> Work item A:
In the text on loans and SPY returns, what does SPY track?
> Work item B:
Transcribe the text on loans and SPY returns from "totalReturns = growthPerPeriod(20000,past5years['Close'])" to "plt.legend()".

Cool, so we see how payments look like for the first 5 periods. We can see the whole amortization schedule by removing the .head(). Now, let’s get monthly data on stock market returns. For this example, we will look at SPY returns. SPY is an ETF that tracks the S&P 500, so it is well diversified. It should expose us to a comfortable amount of risk and reward. We will be getting the data from Yahoo Finance as a CSV file, and we will be using pandas to manipulate it.
We will get this following output.

This helps us get familiar with how the data frame looks like. Now, we will get data from the past 5 years. For some reason, the data includes two data points for October of 2020, so we will get rid of one.
past5years = SPY.loc[(SPY['Date'] >= '2015-10-01') & (SPY['Date'] != '2020-10-02')]
Now, we want to find out what the change of the stock was every period for the past 5 years, and we want to sum the total of our returns.
def growthPerPeriod(moneyAmount,pricePerPeriod):
stockAmount = moneyAmount/list(pricePerPeriod)[0]
PL = []
difference = pricePerPeriod.diff()[1:]
total = 0
for i in difference:
value = stockAmount * i
total += value
PL.append(round(total,2))
return PL
The previous function will return a list of the sum-to-date of our returns. We are assuming that we are not selling any stock from our portfolio, and we are making payments from our regular income. Now, let’s call our function to calculate our returns.
totalReturns = growthPerPeriod(20000,past5years['Close'])
We have everything we need, so let’s visualize our results with the following code.
sns.lineplot(amSchedule['Period'],amSchedule['Interest_Paid'],label='Interest Paid')
sns.lineplot(amSchedule['Period'],amSchedule['Principal_Balance'],label='Principal Balance')
sns.lineplot(amSchedule['Period'],totalReturns,label='Stock Market Gain')
plt.legend()
plt.ylabel('Amount in $')
plt.xlabel('Payment Periods')
plt.show()
print('Total Returns from the Stock Market {}'.format(totalReturns[-1]))
print('Total Interest Paid {}'.format(list(amSchedule.Interest_Paid)[-1]))
print('Total Amount of Loan {}'.format(list(amSchedule.Principal_Balance)[0]+list(amSchedule.Interest_Paid)[-1]))
It will output the following.

Interpret The Graph
The orange line represents the balance of the loan, the blue line represents the sum of the interest paid, and the green line represents our stock market gains and lost. Both orange and blue line are expected. It is a linear relationship to the number of periods. As we pay our monthly payments, our total interest payment will go up and our balance on the loan will go down.
The green line is not as easy to understand, but we can tell that it generally goes up. One of the risks in investing in the stock market is that the future is uncertain, and we do not have any guarantees that we will make our money grow. For example, we can see that around the 50th period the stock we invested in took a sharp dive, but the stock gained it all back. Around that period is when coronavirus started. There was no way any one could have predicted that a pandemic was on the horizon, so the market was not prepared.

> Extracted records:
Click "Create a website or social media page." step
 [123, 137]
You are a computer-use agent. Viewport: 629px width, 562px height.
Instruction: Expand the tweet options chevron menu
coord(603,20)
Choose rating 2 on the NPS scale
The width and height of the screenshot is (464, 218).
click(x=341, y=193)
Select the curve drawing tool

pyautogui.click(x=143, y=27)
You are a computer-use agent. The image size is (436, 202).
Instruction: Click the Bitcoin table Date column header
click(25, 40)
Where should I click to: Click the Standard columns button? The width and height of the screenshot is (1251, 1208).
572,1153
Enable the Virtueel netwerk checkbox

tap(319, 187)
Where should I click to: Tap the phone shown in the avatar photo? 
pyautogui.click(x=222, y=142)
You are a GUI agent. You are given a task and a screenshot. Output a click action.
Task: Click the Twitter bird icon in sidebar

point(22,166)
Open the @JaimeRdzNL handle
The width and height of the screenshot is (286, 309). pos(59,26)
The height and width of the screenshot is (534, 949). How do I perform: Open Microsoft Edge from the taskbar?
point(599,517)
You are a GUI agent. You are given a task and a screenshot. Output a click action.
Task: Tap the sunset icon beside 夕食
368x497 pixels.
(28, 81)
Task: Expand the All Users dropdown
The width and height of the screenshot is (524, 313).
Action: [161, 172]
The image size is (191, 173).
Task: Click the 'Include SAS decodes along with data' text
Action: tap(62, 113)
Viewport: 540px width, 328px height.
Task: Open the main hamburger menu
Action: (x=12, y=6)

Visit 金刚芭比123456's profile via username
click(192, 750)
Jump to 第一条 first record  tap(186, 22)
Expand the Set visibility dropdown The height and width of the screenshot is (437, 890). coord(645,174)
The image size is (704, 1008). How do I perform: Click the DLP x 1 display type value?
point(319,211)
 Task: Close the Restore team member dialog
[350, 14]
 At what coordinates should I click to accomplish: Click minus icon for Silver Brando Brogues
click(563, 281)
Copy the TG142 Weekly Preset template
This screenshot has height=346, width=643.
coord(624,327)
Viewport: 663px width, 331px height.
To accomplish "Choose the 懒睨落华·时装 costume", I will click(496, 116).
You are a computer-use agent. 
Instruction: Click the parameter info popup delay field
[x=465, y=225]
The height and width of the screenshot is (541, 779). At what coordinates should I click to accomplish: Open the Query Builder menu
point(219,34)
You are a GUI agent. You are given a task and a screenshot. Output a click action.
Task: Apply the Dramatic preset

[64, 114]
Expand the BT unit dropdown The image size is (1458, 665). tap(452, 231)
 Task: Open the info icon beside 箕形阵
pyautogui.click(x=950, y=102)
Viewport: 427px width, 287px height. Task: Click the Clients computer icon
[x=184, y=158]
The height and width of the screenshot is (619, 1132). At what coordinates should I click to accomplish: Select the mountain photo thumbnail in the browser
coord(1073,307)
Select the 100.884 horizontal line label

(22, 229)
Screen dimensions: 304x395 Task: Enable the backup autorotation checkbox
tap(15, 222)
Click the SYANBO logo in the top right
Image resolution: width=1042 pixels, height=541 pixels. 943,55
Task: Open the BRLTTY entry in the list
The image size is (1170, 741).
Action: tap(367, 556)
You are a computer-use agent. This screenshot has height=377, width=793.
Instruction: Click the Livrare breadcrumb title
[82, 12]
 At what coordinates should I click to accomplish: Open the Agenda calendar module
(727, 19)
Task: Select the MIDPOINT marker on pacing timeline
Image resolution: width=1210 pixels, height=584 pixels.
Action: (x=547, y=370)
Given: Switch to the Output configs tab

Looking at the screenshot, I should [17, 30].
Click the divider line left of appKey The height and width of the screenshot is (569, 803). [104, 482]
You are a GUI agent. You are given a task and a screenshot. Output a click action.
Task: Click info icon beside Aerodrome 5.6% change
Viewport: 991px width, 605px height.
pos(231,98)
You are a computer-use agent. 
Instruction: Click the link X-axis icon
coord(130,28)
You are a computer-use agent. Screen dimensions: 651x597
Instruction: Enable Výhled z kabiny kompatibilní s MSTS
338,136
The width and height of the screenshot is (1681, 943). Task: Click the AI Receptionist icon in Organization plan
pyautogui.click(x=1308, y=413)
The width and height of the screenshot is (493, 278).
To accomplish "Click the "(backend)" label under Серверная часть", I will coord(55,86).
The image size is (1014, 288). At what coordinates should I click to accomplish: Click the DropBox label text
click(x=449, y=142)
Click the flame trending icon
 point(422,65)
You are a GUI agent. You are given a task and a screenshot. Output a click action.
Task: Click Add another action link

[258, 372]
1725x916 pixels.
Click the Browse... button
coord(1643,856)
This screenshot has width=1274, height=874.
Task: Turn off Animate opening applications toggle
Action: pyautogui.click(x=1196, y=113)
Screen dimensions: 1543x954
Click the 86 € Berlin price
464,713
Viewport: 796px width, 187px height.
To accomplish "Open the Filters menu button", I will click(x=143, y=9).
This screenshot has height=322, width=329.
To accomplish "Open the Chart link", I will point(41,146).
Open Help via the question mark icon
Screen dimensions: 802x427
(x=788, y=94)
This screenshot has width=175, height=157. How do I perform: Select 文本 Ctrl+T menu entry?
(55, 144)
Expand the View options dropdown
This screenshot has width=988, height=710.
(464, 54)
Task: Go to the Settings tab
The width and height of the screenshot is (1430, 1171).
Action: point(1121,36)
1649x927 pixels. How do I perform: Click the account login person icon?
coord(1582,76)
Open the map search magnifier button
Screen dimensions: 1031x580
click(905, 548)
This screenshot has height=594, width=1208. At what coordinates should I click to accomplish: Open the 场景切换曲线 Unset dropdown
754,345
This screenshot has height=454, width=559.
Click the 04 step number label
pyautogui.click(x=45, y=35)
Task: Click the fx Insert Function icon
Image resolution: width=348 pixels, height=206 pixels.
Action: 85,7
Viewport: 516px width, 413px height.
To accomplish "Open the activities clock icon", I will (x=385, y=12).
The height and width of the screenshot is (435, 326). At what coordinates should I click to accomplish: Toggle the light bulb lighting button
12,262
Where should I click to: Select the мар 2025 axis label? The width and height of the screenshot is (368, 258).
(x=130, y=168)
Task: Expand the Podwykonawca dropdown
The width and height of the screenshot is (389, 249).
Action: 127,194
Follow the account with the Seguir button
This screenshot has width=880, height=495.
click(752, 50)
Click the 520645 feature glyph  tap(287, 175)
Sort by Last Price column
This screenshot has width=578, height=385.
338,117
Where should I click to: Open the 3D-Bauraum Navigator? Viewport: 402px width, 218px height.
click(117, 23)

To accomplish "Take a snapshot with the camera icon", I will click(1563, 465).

> Your response A:
The S&P 500.

> Your response B:
totalReturns = growthPerPeriod(20000,past5years['Close'])
We have everything we need, so let’s visualize our results with the following code.
sns.lineplot(amSchedule['Period'],amSchedule['Interest_Paid'],label='Interest Paid')
sns.lineplot(amSchedule['Period'],amSchedule['Principal_Balance'],label='Principal Balance')
sns.lineplot(amSchedule['Period'],totalReturns,label='Stock Market Gain')
plt.legend()